Supplied records:
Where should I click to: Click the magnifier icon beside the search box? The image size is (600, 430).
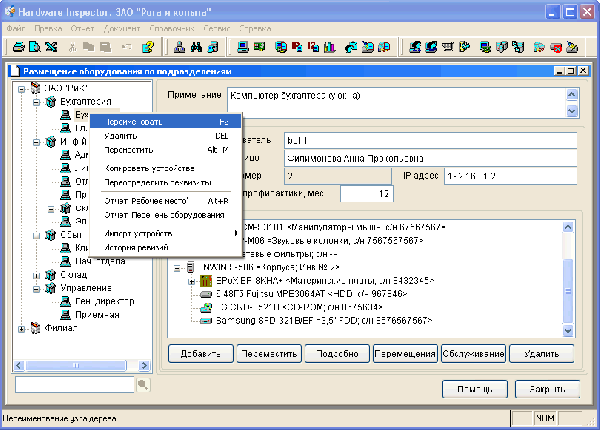(x=142, y=384)
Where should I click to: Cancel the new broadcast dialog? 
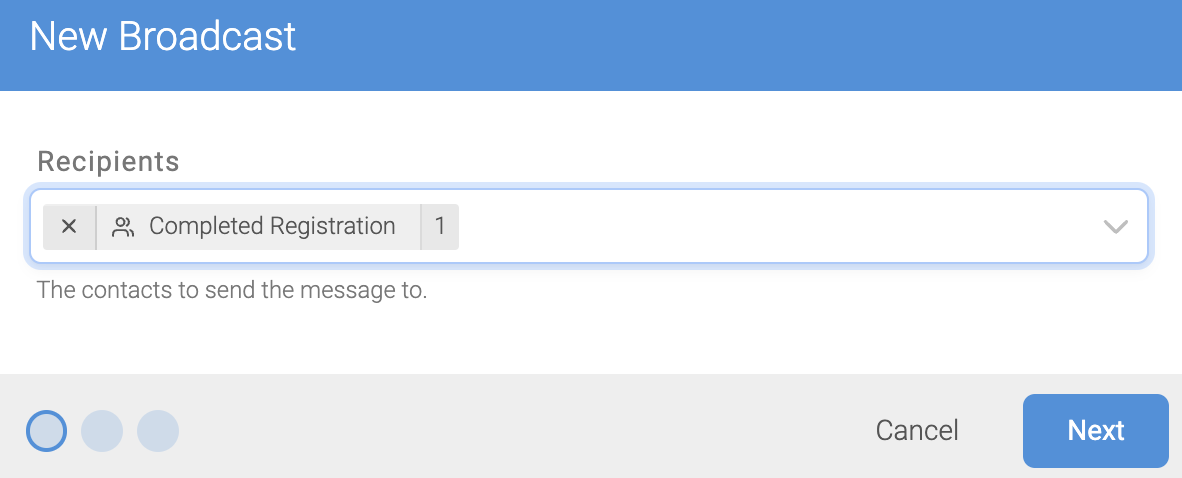pyautogui.click(x=917, y=431)
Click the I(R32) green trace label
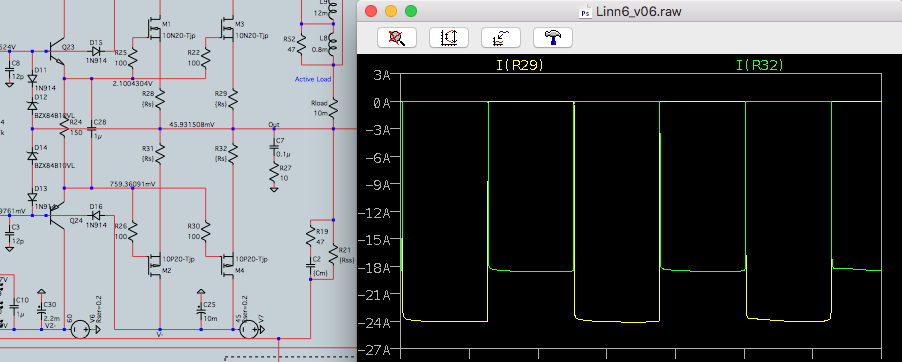This screenshot has height=362, width=902. tap(760, 65)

Task prompt: Output each line of the records exactly. Any picture is skipped.

Your solution:
Where should I click to: Click the magnifier icon beside the search box? The image size is (600, 430).
(x=142, y=384)
Where should I click to: Cancel the new broadcast dialog? 
pyautogui.click(x=917, y=431)
Click the I(R32) green trace label
This screenshot has height=362, width=902. tap(760, 65)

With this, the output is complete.